To offset executive transitions and build management depth, this echelon of nonprofits will need to add more than 56,000 new senior managers to its existing ranks in 2006 alone. (We define senior management as the organization’s executive director and the people who report directly to him or her.) For the years spanning 2007 to 2016, these organizations will need to attract and develop a total of 640,000 new senior managers – or the equivalent of 2.4 times the number currently employed. To put the challenge in perspective, attracting that many managers is the equivalent of recruiting more than 50 percent of every MBA graduating class, at every university across the country, every year for the next 10 years.1

To meet the need for new leaders, the nonprofit sector has little choice but to think and act in new ways. Board members and other recruiters will have to explore previously untapped networks of talent – women returning to the workforce after raising their families, baby boomers shifting out of corporate work, mid-career executives looking for a change, officers retiring from the military, and idealistic young graduates wanting to make their careers in the nonprofit sector. Equally important, nonprofits will have to work on retaining their best leaders, providing them with opportunities for career development and advancement, both within individual organizations and across the sector.

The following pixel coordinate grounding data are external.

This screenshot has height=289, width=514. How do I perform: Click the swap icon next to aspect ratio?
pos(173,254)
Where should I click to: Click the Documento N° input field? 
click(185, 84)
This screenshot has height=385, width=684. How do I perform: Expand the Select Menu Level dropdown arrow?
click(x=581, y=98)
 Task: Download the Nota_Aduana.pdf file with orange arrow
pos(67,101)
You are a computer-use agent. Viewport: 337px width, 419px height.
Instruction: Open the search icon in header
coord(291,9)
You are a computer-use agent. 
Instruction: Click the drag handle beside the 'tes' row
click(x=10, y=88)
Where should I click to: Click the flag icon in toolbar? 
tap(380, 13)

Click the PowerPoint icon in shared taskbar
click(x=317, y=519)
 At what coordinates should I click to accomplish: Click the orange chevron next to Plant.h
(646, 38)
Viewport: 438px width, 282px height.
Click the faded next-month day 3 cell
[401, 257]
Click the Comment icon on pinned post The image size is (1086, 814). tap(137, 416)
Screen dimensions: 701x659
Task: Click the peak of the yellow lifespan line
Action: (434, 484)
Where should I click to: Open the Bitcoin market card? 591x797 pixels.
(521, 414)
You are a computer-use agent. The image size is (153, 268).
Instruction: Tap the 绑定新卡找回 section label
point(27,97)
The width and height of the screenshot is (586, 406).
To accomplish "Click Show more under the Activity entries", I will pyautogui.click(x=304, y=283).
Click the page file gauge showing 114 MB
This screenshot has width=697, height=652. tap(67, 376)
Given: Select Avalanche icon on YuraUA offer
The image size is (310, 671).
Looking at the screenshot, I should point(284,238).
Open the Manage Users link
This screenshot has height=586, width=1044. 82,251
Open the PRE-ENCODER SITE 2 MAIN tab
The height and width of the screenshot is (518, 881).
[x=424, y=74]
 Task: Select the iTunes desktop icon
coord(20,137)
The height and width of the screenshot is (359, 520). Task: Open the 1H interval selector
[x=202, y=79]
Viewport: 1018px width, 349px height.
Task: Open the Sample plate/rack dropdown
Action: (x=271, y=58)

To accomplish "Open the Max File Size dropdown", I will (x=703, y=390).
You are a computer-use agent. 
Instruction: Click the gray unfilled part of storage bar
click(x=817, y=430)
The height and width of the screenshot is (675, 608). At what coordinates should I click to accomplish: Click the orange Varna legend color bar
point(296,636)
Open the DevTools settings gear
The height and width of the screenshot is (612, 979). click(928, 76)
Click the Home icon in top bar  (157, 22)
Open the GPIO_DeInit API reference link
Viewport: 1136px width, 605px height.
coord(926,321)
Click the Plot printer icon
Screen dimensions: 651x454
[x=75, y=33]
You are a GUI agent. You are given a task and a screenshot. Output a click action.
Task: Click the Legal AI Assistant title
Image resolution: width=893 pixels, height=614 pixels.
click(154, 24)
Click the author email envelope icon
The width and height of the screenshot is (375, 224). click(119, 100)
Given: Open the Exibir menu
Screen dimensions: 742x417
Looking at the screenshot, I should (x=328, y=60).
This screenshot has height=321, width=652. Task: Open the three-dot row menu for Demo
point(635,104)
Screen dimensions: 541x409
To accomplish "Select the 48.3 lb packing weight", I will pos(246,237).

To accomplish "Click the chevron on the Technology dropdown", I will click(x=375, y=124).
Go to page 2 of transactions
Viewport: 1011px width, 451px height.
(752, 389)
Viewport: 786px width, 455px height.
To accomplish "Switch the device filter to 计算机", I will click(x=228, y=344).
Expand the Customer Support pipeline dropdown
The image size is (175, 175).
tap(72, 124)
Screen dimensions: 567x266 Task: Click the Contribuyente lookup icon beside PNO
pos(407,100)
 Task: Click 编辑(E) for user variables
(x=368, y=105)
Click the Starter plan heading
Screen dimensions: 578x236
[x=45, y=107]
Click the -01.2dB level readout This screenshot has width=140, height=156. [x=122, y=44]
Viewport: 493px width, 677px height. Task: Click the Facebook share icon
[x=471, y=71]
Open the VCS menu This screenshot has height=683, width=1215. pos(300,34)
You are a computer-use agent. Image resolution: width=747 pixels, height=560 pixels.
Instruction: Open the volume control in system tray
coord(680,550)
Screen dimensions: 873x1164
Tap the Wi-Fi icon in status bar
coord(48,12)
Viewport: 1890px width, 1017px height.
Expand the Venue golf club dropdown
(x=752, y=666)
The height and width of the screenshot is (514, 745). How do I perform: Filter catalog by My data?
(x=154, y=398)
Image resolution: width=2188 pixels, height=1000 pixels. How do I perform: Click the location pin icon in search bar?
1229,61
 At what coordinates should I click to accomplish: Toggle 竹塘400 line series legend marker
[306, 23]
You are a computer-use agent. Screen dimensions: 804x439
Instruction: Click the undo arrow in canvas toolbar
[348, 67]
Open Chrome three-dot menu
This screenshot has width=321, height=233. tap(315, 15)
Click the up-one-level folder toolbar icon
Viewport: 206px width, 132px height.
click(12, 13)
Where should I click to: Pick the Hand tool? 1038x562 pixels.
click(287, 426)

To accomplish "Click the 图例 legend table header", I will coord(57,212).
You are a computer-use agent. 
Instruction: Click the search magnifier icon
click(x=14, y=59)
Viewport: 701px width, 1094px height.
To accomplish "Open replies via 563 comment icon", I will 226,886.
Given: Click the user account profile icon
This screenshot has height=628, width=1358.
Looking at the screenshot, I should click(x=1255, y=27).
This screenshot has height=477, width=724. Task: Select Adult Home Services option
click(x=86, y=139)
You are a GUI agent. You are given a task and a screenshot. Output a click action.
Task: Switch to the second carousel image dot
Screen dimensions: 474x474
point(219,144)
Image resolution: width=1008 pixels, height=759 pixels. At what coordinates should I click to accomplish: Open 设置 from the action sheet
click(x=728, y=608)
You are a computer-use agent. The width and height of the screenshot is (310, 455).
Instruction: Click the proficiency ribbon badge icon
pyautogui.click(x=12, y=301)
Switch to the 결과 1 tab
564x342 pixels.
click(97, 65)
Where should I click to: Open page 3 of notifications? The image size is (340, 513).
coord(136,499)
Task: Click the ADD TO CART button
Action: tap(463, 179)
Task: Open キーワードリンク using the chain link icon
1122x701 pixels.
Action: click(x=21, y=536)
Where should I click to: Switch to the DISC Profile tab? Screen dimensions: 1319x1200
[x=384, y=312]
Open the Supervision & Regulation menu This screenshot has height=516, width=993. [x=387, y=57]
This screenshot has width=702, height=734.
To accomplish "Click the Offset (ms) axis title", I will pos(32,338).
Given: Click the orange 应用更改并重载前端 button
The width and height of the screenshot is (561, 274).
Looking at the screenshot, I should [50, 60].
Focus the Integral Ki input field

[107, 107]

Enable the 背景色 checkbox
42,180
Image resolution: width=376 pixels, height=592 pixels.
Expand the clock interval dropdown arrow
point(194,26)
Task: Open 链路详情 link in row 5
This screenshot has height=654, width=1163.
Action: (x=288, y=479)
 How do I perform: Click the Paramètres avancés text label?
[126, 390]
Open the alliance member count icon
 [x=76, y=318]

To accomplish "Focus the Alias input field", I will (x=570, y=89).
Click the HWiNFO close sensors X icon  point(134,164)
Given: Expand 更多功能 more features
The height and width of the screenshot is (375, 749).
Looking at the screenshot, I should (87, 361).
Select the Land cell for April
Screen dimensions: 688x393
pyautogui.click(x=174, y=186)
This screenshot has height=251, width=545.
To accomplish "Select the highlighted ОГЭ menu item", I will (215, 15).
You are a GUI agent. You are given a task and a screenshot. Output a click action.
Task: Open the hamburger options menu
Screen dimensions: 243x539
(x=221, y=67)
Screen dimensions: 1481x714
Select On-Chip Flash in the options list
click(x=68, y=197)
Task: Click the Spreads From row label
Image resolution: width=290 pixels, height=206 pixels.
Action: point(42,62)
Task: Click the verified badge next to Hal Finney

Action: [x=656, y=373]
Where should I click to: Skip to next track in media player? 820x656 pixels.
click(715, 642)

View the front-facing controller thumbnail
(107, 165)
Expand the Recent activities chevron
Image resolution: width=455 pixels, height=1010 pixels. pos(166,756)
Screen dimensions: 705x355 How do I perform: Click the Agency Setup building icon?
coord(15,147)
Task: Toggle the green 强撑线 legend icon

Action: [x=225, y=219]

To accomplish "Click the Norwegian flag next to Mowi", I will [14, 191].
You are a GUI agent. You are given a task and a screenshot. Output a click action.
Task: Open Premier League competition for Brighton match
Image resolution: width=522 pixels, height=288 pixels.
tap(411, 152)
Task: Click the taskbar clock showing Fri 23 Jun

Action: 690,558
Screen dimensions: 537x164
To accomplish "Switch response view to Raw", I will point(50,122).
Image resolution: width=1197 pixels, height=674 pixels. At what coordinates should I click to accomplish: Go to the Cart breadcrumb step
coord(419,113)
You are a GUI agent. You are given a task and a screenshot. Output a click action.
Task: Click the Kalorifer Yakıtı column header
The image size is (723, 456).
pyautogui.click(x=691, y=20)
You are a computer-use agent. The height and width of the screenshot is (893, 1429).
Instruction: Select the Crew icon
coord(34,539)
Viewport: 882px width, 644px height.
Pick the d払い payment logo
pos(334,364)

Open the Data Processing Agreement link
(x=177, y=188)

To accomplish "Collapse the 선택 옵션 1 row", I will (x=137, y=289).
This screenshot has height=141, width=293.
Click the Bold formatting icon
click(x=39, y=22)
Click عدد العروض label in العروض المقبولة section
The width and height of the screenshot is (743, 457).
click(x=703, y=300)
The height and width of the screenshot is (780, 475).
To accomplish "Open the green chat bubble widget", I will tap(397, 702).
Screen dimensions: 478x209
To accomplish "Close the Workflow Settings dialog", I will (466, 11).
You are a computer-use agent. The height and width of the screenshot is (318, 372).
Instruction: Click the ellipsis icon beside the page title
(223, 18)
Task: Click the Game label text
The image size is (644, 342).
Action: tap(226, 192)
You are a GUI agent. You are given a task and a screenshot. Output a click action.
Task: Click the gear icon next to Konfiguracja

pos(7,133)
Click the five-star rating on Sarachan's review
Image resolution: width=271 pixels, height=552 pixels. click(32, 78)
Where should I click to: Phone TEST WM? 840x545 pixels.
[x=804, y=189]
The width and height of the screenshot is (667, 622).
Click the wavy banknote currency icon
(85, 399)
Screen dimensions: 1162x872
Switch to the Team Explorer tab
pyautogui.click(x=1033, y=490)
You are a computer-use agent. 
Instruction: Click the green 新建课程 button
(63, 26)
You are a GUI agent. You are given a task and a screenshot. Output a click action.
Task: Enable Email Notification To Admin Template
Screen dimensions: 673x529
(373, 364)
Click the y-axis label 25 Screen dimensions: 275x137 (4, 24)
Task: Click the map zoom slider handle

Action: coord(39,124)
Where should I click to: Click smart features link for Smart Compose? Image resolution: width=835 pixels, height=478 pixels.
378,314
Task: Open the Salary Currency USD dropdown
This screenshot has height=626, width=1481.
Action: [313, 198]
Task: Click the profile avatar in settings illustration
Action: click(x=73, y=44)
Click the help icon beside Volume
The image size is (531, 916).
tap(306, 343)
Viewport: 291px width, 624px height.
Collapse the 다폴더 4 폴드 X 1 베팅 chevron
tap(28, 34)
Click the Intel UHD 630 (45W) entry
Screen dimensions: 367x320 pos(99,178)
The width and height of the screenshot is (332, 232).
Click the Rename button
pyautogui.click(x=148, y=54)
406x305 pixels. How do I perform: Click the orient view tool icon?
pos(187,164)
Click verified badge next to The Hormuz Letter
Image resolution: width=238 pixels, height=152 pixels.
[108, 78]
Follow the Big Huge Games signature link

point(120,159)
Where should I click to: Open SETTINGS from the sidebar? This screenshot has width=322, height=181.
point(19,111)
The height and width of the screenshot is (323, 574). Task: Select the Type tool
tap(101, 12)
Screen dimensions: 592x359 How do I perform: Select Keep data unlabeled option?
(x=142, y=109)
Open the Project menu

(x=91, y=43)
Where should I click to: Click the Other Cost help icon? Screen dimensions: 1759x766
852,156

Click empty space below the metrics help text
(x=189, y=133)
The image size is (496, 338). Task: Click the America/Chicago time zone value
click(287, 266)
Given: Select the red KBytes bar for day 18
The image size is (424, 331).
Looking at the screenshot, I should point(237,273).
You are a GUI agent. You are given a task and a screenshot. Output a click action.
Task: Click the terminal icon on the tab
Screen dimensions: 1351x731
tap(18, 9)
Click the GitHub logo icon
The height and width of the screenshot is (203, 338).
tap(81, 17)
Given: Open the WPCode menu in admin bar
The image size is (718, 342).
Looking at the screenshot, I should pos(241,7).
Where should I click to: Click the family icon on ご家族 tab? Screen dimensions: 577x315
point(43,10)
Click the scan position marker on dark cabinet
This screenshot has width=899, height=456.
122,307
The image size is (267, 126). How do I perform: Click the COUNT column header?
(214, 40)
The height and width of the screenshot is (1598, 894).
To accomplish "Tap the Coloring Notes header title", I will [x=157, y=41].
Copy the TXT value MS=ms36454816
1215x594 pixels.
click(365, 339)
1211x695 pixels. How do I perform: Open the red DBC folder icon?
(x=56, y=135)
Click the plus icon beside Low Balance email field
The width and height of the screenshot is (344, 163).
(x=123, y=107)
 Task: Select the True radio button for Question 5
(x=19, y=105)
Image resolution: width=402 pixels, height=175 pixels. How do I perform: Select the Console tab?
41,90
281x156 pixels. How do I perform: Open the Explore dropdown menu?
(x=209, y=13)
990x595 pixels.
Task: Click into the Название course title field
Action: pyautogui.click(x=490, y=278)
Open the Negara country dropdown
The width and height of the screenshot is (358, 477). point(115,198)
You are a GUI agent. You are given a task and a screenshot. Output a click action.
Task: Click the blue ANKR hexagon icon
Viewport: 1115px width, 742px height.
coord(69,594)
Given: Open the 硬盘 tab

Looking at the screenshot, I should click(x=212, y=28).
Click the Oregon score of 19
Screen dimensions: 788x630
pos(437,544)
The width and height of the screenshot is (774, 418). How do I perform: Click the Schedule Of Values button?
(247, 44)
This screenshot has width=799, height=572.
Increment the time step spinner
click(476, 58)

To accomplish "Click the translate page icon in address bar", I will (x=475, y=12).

How the nonprofit sector responds to the leadership challenge will have an enormous impact on both individual organizations and the communities they serve. Scholars Paul G. Schervish, a professor of sociology at Boston College and director of the school’s Center on Wealth and Philanthropy, and John J. Havens, associate director of the center, expect that during the next 30 to 40 years, $6 trillion in charitable bequests will flow to the nonprofit sector as wealth is transferred from the baby boom generation to its heirs.2 And that’s Schervish and Havens’ conservative estimate. Should the nonprofit sector be unable to fill its looming leadership deficit, much of that money will not be put to its best use, and society as a whole will be the poorer.

Short Supply, Expanding Demand

To understand the magnitude of the leadership deficit and why it will intensify, we need to examine what shapes the supply of, and demand for, nonprofit leaders. The supply side of the story begins with the baby boom generation. Because of the boom, the pool of American men and women of prime executive age (34 to 54 years) swelled to 35 million between 1980 and 2000.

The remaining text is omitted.